[Dataset excerpts]
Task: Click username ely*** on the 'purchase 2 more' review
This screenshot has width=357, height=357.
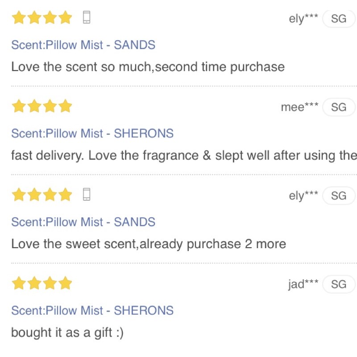Action: tap(303, 196)
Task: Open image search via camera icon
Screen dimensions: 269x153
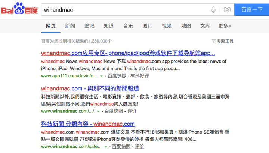Action: [x=227, y=10]

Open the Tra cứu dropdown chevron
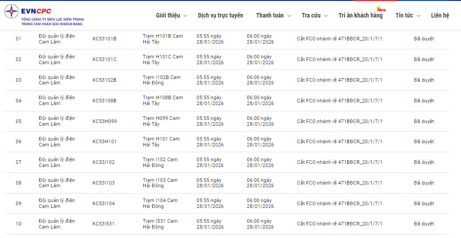(x=326, y=16)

Goal of the exercise:
Check each line of the records for the word "Task", and show the lines that contain it.

Output for this exercise:
Task: Click username ely*** on the 'purchase 2 more' review
Task: Open image search via camera icon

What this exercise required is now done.